Pediatric asthma poses diagnostic challenges due to its variable presentation. Breath analysis could be a game-changer in pediatric allergic asthma management. By identifying unique exhaled metabolic signatures using SESI-MS and CSI:FingerID, this cutting-edge approach distinguishes children with allergic asthma from healthy controls, aiding accurate diagnosis and personalized treatment.
The immune system of allergic asthma patients is over-sensitive and reacts to common allergens such as pollen. (Photo by Maria Hossmar on Unsplash.)

Allergic Asthma: when your immune system is overreactive

Asthma is a prevalent chronic condition in children in developed countries, and it is known for its highly variable presentation and clinical course. Unfortunately, there is no well-established diagnostic gold standard that is easy to apply​1​. The numbers of misdiagnosis are high, both underdiagnosis, and overdiagnosis. Allergic asthma is the most common asthma phenotype in children. The immune system of patients is over-sensitive and reacts to common allergens such as pollen or mold, causing inflammation in the airways or making existing inflammation even worse, leading to hyper-reaction. Exposure to allergens can cause allergy-induced asthma attacks. Improving the diagnosis and management of pediatric allergic asthma is a crucial need. To address this, breath analysis aims to non-invasively evaluate altered metabolism and disease-associated processes. By identifying exhaled metabolic signatures that distinguish children with allergic asthma from healthy controls, clinicians can more accurately diagnose and manage pediatric asthma.

SESI/HRMS: breathing into the mass spectrometer

Real-time breath analysis by secondary electrospray ionization (SESI) high-resolution mass spectrometry. (Picture from Singh et al. 2019​​​2​ published under CC BY 4.0)

Secondary electrospray ionisation high-resolution mass spectrometry (SESI/HRMS) is a powerful method for the detection of volatile compounds without the need for sample pretreatment. SESI ionization works by ionizing volatile analytes through proton transfer reactions between the electrospray solution and the sample. This method is particularly useful for online breath analysis, allowing real-time measurements without sample preparation​3​. Previous studies have demonstrated the potential of SESI/HRMS for identifying relevant exhaled organic compounds and for revealing altered molecular pathways associated with various respiratory diseases​3–5​. Note that the method is limited by the lacking chromatographic separation, which hinders the distinction of isomeric compounds. 

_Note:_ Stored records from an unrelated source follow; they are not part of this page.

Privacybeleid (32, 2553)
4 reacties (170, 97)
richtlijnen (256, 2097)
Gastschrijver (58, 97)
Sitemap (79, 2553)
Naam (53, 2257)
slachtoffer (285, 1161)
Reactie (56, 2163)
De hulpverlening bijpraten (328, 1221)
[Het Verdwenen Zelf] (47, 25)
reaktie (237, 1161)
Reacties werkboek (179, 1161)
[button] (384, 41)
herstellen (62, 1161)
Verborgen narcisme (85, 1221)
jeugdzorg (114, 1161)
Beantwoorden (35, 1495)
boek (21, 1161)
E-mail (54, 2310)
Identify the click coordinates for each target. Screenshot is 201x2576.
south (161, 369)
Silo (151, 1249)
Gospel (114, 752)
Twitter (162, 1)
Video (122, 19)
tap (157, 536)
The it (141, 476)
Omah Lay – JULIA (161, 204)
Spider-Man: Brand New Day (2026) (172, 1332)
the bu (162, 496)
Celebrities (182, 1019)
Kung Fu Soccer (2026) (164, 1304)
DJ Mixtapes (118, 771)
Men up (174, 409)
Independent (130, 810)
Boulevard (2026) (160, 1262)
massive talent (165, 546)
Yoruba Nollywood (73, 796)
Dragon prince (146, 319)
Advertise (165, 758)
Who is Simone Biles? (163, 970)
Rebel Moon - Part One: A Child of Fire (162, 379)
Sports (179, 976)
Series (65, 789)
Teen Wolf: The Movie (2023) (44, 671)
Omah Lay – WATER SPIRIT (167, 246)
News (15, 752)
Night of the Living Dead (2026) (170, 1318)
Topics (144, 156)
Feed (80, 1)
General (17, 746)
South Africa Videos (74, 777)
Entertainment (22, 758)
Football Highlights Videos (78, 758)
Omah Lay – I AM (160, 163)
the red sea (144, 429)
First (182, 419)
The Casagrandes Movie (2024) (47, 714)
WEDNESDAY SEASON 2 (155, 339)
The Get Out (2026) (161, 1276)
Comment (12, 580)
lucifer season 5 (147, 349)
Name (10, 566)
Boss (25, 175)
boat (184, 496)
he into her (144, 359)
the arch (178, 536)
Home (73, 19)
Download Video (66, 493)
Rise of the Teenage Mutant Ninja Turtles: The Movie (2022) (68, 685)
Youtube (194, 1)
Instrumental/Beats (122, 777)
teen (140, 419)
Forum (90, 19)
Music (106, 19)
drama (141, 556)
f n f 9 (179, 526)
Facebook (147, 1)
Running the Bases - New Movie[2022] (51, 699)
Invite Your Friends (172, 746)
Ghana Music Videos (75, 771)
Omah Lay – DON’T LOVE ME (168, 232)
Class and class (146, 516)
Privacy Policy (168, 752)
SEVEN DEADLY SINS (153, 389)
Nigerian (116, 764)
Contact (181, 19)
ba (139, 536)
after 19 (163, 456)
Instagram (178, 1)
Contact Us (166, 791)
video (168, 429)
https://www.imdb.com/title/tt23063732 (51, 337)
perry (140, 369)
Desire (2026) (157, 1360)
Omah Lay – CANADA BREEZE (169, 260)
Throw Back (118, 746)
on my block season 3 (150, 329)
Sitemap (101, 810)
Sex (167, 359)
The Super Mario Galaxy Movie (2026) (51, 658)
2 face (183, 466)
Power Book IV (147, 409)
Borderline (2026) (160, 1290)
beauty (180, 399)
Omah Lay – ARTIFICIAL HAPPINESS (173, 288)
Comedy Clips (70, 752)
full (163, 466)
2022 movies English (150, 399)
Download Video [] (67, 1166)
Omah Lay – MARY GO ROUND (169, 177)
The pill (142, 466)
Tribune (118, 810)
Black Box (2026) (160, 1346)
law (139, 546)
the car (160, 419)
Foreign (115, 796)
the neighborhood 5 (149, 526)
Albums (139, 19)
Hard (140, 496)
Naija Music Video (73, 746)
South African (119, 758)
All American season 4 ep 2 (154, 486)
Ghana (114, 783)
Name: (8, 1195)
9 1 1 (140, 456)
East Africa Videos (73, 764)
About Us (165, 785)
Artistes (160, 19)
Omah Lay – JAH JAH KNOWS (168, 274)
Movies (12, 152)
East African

Detecting asthma from breath in children

In a cross-sectional study, researchers from the University Children’s Hospital Zurich, the University Hospital Zurich and the ETH Zurich collected exhaled breath samples from 48 allergic asthmatic children and 56 healthy control children​6​. All children were exhaling directly into the instrument (SuperSESI, FIT FossilionTech connected to a TripleTOF 5600+, AB Sciex). The researchers aimed to detect differentially expressed m/z features between the asthma patients and the control group. From a total of 2,315 m/z features detected in exhaled breath, 375 features exhibited significant differences between the two groups. Among these, 179 m/z features were upregulated, while 196 were downregulated in the allergic asthma group when compared to the control group. 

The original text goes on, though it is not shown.